═════ Document section ═════

- US 7-inch single picture sleeve

Single by Johnny Mathis

from the album Johnny's Greatest Hits
- A-side: "Chances Are"
- Released: August 12, 1957
- Studio: Columbia 30th Street Studio, New York City
- Genre: Pop
- Length: 2:25
- Label: Columbia
- Songwriters: Jerry Livingston, Paul Francis Webster
- Producers: Al Ham; Mitch Miller;

Johnny Mathis singles chronology
| "It's Not for Me to Say" (1957) | "Chances Are" / "The Twelfth of Never" (1957) | "Wild Is the Wind" / "No Love (But Your Love)" (1957) |

Music video
- "The Twelfth of Never" on YouTube

= The Twelfth of Never =

1956 song written by Jerry Livingston and Paul Francis Webster

"The Twelfth of Never" is a popular song adapted from an old English folk song in 1956 by Jerry Livingston and Paul Francis Webster. Various recording artists have had chart hits with "The Twelfth of Never", including Johnny Mathis, Cliff Richard, Donny Osmond and Slim Whitman.

═════ Recorded data ═════

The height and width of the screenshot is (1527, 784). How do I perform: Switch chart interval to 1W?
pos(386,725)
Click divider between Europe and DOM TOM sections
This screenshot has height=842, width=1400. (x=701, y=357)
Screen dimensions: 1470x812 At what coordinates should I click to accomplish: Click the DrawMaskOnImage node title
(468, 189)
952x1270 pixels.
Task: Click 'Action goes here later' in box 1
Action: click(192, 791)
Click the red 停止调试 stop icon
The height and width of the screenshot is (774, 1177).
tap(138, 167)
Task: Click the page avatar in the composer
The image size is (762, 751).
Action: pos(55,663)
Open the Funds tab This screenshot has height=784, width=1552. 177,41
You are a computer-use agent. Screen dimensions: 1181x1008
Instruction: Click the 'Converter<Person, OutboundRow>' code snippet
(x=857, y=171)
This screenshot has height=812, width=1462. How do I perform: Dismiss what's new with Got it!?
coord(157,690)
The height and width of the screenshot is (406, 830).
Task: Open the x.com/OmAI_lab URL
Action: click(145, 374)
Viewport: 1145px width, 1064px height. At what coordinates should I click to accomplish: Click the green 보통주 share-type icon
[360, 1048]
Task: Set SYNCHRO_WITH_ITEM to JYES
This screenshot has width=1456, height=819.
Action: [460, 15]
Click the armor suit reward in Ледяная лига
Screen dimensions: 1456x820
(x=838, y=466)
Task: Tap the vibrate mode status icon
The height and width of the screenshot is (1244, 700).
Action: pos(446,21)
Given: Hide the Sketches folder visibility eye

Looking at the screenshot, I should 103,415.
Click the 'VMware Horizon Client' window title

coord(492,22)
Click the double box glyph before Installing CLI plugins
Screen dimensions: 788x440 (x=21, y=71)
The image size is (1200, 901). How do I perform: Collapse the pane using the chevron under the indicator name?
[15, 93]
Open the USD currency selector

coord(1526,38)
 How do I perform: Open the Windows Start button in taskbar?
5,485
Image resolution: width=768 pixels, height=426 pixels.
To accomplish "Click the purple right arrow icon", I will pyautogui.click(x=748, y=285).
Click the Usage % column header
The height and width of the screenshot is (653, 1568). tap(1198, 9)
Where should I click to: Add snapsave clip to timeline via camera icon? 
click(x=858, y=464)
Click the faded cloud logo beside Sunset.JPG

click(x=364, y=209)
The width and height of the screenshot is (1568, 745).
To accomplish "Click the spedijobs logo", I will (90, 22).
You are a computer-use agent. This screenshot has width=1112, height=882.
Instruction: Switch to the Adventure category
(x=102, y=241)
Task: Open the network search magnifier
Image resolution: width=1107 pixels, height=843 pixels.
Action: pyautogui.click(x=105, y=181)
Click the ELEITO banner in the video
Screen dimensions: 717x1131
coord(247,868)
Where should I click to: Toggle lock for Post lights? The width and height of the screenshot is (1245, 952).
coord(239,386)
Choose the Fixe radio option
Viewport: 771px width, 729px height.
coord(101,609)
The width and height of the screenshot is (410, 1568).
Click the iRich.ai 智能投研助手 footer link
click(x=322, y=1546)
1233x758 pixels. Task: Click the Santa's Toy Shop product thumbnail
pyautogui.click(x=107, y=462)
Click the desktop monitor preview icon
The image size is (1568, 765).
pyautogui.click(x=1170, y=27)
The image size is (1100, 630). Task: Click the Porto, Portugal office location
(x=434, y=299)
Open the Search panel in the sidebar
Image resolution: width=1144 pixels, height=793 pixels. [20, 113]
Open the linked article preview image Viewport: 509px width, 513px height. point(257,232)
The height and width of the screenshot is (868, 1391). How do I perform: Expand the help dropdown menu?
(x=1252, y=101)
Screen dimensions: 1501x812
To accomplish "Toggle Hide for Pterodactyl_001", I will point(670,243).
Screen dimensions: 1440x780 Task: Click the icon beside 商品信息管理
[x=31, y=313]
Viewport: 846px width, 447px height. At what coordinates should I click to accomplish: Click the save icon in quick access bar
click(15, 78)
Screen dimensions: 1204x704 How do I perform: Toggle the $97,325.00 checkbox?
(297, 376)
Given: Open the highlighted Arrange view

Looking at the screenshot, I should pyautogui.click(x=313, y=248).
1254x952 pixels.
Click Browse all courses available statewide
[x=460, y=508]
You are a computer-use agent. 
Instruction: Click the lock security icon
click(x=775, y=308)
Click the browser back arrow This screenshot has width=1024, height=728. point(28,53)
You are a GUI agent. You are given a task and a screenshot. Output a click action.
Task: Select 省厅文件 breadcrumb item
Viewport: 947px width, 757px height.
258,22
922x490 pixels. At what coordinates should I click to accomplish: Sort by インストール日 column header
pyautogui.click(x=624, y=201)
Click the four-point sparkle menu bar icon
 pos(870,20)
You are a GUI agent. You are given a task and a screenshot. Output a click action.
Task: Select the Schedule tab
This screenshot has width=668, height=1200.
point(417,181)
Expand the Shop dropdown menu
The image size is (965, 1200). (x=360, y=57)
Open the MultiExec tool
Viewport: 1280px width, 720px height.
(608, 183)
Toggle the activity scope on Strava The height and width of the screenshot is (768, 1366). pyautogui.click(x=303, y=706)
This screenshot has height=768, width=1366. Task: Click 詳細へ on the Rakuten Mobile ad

═════

Stated exercise A |
Name every recording artist that the article on "The Twelfth of Never" credits with a chart hit of the song.
Stated exercise B |
According to the article on "The Twelfth of Never," in which studio was the Johnny Mathis single recorded?
Stated exercise C |
Reproduce a passage from the article on "The Twelfth of Never." Start at the words "Johnny Mathis singles" and end after the words "and Slim Whitman.".

Written reply A |
Johnny Mathis, Cliff Richard, Donny Osmond, Slim Whitman

Written reply B |
Columbia 30th Street Studio, New York City

Written reply C |
Johnny Mathis singles chronology
| "It's Not for Me to Say" (1957) | "Chances Are" / "The Twelfth of Never" (1957) | "Wild Is the Wind" / "No Love (But Your Love)" (1957) |

Music video
- "The Twelfth of Never" on YouTube

= The Twelfth of Never =

1956 song written by Jerry Livingston and Paul Francis Webster

"The Twelfth of Never" is a popular song adapted from an old English folk song in 1956 by Jerry Livingston and Paul Francis Webster. Various recording artists have had chart hits with "The Twelfth of Never", including Johnny Mathis, Cliff Richard, Donny Osmond and Slim Whitman.